# .Battle of Shewan



## Teufel (Aug 8, 2017)

On August 8th, 2008 a small group of Marines from 1st Force Reconnaissance Company and Golf 2/7 were attacked by a numerically superior Taliban force in the town of Shewan. 8 hours later, after countless acts of extraordinary heroism, the Taliban were routed, leaving behind expended shell casings, discarded magazines, and the broken bodies of their fallen comrades.
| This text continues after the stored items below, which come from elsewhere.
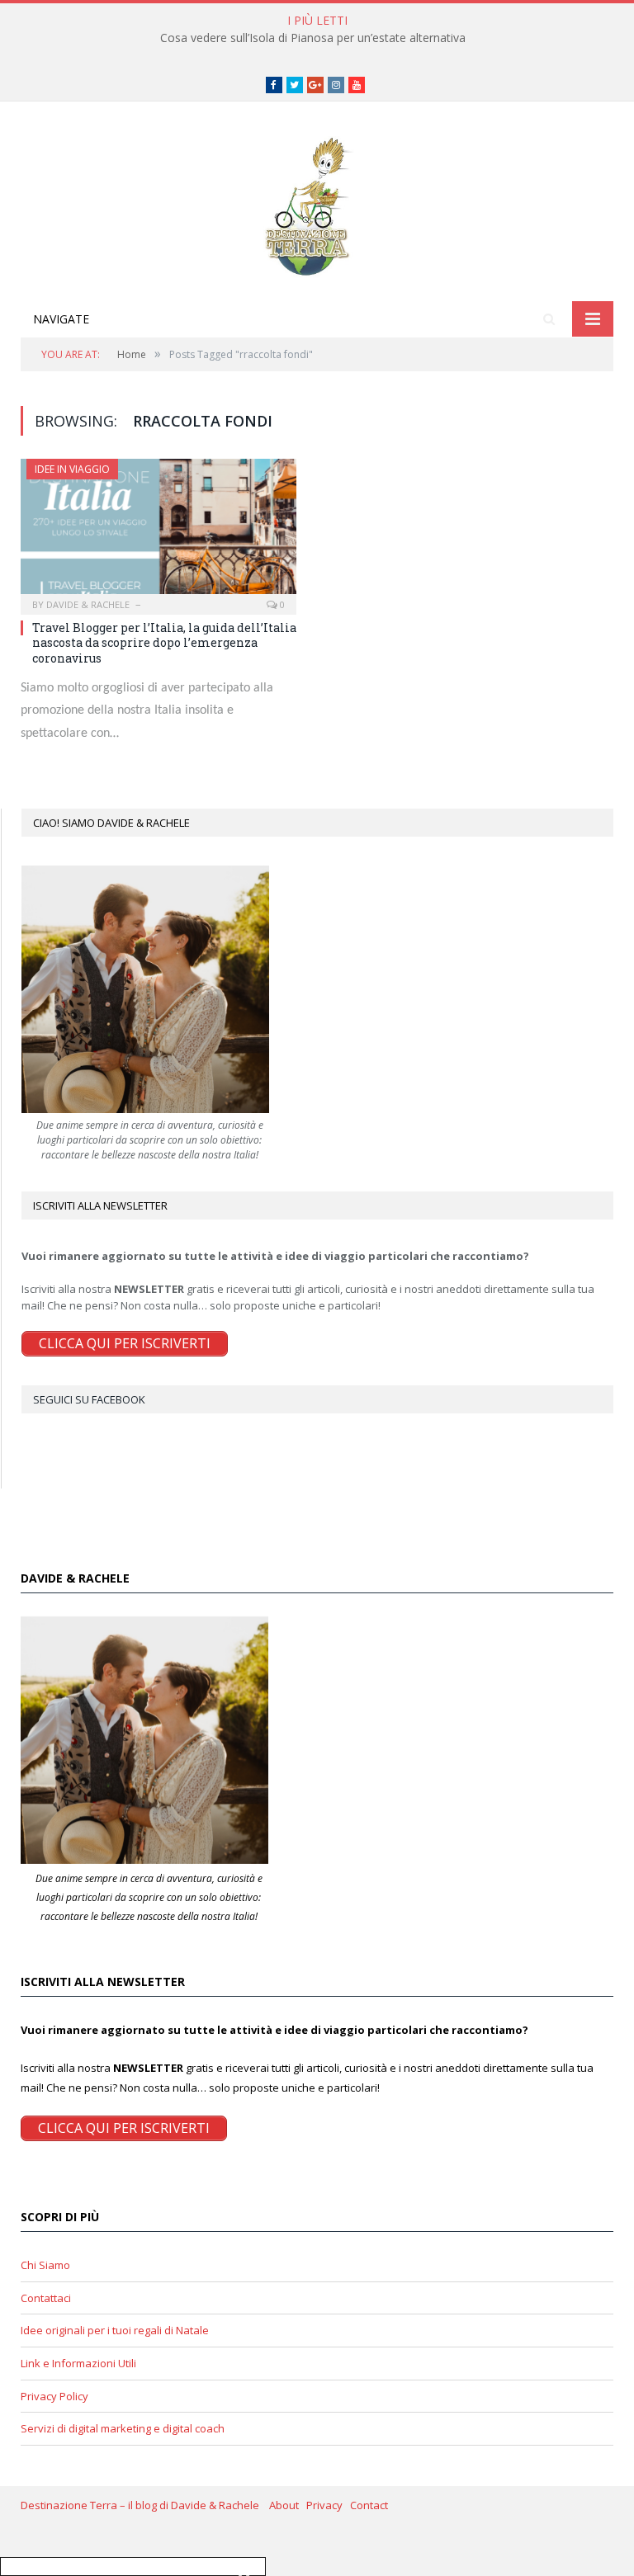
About (287, 2505)
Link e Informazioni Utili (78, 2363)
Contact (369, 2505)
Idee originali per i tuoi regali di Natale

Today we remember the humble courage of these Marines who fought against all odds to achieve an impossible victory against a capable and fanatic enemy.  Semper Fidelis Marines.


----------



## Marine0311 (Aug 8, 2017)

Semper Fi


----------



## Gunz (Aug 8, 2017)

Bravo Zulu.


----------



## policemedic (Aug 8, 2017)

Well done, Marines.


----------



## Gunz (Aug 9, 2017)

I remember you posting about this battle last year, sir. A long, tough eight hour fight indeed. Hand salute to you and your Recon Marines and the men of G 2/7.


----------



## The Hate Ape (Aug 10, 2017)

Damnit, Jerry Nunez just walked in yesterday afternoon from his trip too. You guys are some of my hero's sir.


----------